SHORT EXERCISE 1:
Return the passage on the Davenport Arabian horses exactly, starting with "That is a breeding" and going on through "had those characteristics.".
— START DOCUMENT PASSAGE —
In 1906, an American newspaperman, Homer
Davenport, imported 27 Arabian horses directly from Arabia to this
country. Most people who saw the horses recognized them as wonderful
horses. There were a few detractors,
a good many of whom had horses from other sources which they preferred.
To each his own.
The Davenport horses were written about,
ridden, publicized, shown, raced, and bred to almost every other
kind of Arabian that came to this country. They seemed to do fine
regardless of what was asked of them. They had a unique capability
as a bloodline: they endured. Everything else that came to this
country when the Davenports arrived, as well as a good many that
have arrived since then, was crossed in with additional bloodlines
to the point that survival of bloodline identity was submerged into
the American melting pot from which most current "Domestic" Arabian
horses derive.
Not so the Davenports. They indeed were bred
to everything else, but ever since their arrival in 1906, a few
have been bred to each other. Some foals have always been produced
so that the original bloodlines of the importation survived intact
without anything else being added to them. The total number of such
horses is still scant, but there are more of them now than there
have ever been before.
That is a breeding history of 85 years duration
now: a long, long time. The integrity of a bloodline is a fragile
thing. If timing and support of mares, stallions and owners is not
exactly right, it is lost. Luck is always necessary but something
else has to work, too, to bring essential ingredients together.
There have to have been other good reasons for the survival of the
Davenport bloodlines.
Davenport owners will tell you that the most
important of these reasons, is the continuity in Davenport breeding
of characteristics which American breeders want. The horses which
Davenport brought to this country in 1906, had those characteristics.
— END DOCUMENT PASSAGE —
— START SUPPLIED DATA —
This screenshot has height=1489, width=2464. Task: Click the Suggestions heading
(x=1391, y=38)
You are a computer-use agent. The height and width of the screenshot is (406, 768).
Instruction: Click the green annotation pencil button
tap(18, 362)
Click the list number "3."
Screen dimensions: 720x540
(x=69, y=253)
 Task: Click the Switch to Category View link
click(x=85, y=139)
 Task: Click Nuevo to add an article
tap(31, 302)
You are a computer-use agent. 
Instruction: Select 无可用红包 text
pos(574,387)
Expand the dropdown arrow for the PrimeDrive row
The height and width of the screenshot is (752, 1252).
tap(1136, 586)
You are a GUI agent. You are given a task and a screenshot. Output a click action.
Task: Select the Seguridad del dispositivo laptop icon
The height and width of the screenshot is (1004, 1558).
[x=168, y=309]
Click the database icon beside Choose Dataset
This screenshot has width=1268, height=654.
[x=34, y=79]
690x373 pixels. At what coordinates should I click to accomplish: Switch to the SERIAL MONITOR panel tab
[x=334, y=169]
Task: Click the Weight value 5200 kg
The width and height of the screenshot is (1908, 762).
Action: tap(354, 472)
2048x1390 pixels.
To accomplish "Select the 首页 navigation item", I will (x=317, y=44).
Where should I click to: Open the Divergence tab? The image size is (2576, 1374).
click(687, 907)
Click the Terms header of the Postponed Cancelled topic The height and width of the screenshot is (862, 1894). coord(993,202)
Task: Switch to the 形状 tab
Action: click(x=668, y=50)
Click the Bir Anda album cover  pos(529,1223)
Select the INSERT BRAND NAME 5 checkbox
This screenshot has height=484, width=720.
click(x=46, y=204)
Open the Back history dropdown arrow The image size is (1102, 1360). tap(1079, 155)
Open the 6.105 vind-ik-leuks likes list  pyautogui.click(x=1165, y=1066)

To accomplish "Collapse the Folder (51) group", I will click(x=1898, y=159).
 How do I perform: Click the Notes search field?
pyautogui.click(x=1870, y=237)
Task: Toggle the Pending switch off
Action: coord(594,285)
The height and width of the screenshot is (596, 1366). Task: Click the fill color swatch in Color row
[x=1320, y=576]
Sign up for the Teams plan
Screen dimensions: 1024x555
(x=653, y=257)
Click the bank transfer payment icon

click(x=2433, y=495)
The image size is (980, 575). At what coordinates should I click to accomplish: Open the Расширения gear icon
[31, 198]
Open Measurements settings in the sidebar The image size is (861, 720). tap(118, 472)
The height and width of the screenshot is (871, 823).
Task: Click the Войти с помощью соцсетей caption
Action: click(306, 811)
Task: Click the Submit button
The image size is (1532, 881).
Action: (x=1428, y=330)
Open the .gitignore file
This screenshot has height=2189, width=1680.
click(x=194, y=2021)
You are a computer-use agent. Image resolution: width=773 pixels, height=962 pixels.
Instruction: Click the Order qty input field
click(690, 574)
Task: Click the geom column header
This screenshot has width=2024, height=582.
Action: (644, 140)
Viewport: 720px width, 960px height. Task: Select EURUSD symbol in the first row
— END SUPPLIED DATA —
SHORT EXERCISE 2:
Retype exactly the rows starting with the line with "2048x1390 pixels." and going on through the line with "click(x=46, y=204)", and nothing more.

TASK OUTPUT 1:
That is a breeding history of 85 years duration
now: a long, long time. The integrity of a bloodline is a fragile
thing. If timing and support of mares, stallions and owners is not
exactly right, it is lost. Luck is always necessary but something
else has to work, too, to bring essential ingredients together.
There have to have been other good reasons for the survival of the
Davenport bloodlines.
Davenport owners will tell you that the most
important of these reasons, is the continuity in Davenport breeding
of characteristics which American breeders want. The horses which
Davenport brought to this country in 1906, had those characteristics.

TASK OUTPUT 2:
2048x1390 pixels.
To accomplish "Select the 首页 navigation item", I will (x=317, y=44).
Where should I click to: Open the Divergence tab? The image size is (2576, 1374).
click(687, 907)
Click the Terms header of the Postponed Cancelled topic The height and width of the screenshot is (862, 1894). coord(993,202)
Task: Switch to the 形状 tab
Action: click(x=668, y=50)
Click the Bir Anda album cover  pos(529,1223)
Select the INSERT BRAND NAME 5 checkbox
This screenshot has height=484, width=720.
click(x=46, y=204)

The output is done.